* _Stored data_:
▬▬▬

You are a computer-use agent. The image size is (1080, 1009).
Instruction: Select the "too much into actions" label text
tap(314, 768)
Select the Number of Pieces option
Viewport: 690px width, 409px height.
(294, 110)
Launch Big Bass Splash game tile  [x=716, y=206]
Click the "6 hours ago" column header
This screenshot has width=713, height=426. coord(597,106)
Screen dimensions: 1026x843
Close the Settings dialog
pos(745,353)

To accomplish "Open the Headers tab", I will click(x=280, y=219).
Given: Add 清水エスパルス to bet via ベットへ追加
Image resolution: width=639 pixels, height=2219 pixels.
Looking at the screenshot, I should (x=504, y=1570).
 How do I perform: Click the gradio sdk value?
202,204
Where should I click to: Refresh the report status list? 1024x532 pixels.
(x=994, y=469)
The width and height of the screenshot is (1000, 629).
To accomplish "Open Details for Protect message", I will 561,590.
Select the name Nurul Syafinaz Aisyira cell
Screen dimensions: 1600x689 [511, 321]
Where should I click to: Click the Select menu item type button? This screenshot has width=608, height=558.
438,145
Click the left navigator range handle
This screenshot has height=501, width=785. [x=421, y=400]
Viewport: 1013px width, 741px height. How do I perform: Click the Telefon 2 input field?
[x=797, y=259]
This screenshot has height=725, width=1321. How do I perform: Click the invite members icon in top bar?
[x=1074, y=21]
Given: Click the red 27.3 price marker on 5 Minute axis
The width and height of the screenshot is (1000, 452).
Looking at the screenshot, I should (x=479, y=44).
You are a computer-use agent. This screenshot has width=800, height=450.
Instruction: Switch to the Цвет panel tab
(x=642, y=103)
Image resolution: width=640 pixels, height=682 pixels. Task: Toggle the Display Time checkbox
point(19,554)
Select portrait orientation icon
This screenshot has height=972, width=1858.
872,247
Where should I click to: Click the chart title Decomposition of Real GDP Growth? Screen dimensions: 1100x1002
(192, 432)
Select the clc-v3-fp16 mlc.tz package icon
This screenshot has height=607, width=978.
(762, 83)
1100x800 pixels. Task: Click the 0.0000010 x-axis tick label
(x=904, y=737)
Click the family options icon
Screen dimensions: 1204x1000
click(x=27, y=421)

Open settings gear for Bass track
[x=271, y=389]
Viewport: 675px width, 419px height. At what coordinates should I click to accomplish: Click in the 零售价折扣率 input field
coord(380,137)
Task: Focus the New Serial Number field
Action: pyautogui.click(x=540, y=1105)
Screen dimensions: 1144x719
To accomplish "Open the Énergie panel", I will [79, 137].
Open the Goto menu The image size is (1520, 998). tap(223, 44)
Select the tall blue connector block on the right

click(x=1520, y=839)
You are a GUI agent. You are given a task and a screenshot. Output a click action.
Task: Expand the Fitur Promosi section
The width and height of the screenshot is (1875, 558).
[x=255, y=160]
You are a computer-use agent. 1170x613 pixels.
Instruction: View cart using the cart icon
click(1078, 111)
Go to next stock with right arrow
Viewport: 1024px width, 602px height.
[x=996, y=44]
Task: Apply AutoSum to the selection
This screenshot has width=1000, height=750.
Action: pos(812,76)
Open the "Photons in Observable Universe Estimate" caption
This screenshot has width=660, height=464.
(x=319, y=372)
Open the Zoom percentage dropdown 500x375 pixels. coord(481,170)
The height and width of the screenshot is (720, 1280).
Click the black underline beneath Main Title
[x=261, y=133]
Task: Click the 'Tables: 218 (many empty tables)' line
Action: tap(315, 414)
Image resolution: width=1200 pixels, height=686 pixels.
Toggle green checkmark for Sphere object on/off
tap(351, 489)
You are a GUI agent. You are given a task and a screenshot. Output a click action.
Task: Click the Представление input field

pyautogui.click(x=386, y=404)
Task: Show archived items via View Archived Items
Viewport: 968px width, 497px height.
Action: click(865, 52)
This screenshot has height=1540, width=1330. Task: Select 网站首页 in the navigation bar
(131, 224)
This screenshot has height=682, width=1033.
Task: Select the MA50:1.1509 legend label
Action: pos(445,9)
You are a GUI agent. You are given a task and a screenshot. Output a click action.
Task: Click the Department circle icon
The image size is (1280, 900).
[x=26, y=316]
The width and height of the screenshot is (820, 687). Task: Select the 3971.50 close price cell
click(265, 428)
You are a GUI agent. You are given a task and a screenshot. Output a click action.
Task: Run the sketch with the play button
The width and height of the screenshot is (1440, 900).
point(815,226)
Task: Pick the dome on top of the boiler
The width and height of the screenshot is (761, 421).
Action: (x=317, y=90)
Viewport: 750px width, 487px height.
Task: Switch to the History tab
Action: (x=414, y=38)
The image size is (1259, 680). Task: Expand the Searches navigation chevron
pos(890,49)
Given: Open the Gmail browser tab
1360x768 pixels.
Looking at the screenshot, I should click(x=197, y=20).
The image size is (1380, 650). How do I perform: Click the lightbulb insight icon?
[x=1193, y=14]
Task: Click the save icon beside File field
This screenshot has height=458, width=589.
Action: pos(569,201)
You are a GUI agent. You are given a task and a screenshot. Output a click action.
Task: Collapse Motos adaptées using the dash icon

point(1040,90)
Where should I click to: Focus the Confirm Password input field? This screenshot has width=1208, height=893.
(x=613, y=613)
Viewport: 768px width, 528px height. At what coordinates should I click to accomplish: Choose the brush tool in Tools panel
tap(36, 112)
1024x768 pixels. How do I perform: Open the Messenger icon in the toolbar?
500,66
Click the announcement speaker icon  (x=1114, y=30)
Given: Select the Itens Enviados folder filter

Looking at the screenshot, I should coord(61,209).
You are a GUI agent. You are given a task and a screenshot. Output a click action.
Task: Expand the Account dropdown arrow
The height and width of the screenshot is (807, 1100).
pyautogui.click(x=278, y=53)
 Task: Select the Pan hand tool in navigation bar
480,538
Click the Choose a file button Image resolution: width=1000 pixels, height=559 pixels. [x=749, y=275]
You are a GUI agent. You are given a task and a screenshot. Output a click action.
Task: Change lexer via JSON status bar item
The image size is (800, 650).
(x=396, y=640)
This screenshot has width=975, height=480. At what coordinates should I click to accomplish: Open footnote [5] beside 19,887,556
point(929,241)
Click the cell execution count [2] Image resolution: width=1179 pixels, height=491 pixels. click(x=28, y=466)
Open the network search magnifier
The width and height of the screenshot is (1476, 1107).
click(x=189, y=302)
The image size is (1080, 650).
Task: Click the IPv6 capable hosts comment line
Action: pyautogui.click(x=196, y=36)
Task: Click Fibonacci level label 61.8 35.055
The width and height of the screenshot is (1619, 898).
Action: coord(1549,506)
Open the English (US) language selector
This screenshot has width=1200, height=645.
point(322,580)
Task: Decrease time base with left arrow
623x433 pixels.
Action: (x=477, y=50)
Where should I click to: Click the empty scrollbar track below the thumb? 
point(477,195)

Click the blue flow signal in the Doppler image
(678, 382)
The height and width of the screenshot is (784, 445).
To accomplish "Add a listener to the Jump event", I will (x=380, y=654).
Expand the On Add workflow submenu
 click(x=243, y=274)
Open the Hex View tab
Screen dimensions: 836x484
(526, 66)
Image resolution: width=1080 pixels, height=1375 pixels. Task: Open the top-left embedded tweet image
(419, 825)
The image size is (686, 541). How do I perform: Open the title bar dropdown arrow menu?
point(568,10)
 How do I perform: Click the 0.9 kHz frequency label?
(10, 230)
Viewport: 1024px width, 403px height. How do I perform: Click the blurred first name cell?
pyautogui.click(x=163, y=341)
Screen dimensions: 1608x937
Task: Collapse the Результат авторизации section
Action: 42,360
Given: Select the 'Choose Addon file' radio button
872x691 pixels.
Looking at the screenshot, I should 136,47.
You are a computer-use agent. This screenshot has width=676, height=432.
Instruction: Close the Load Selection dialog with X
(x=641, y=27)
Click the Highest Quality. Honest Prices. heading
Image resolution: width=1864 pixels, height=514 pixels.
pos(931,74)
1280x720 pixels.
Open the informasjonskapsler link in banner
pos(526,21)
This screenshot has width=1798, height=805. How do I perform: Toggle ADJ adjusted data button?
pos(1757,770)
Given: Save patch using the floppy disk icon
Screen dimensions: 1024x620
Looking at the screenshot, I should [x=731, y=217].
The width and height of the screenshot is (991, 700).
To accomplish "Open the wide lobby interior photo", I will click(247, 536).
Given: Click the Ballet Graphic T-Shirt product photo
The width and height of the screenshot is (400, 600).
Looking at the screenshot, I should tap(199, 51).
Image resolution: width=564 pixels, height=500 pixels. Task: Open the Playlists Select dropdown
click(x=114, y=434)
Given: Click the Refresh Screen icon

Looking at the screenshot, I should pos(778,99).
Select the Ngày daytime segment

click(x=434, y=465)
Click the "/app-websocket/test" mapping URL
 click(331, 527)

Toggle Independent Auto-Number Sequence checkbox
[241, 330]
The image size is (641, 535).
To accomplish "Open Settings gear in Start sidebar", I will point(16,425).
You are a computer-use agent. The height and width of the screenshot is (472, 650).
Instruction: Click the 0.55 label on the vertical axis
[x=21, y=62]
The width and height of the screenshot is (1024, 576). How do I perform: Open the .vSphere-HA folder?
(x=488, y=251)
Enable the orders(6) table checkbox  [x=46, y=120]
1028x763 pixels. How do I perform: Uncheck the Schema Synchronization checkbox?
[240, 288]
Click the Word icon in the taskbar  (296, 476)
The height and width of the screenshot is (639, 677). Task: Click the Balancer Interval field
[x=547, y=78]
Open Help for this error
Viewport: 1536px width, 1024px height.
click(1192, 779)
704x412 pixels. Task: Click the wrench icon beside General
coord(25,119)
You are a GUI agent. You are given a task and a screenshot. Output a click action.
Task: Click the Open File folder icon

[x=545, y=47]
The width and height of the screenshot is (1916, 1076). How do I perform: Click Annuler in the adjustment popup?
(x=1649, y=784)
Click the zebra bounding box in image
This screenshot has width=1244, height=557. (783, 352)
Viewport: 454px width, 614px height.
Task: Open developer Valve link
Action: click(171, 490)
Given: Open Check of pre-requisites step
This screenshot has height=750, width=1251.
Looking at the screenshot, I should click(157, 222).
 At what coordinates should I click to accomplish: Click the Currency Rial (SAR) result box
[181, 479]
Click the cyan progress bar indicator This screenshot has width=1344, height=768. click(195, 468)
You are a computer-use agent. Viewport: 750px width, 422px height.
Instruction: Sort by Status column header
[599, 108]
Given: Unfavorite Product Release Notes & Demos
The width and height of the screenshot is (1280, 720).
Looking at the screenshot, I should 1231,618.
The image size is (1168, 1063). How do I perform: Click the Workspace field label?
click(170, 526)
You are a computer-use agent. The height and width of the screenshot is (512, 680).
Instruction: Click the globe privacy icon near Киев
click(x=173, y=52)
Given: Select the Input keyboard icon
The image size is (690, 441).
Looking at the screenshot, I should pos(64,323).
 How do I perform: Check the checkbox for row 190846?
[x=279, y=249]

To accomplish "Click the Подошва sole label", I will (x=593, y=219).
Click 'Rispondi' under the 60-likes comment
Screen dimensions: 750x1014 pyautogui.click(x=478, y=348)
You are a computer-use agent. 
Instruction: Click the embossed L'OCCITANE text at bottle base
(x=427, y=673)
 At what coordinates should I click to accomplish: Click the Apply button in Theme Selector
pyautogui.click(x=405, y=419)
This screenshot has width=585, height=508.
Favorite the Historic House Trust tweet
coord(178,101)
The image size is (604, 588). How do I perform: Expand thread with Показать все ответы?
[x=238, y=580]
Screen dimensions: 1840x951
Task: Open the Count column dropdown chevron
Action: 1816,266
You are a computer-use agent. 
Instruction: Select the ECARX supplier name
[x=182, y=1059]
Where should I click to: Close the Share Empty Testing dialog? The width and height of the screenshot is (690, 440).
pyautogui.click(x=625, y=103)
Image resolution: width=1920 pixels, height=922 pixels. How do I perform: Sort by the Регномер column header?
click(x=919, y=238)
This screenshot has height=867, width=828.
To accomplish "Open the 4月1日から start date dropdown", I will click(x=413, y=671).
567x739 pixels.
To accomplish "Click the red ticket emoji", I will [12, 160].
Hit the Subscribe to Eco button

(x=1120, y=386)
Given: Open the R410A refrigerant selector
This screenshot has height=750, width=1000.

▬▬▬

* _About this task_:
The count of lines in the records above holding the word "computer" should be reported as a number, with nothing added.

* _Response below_:
9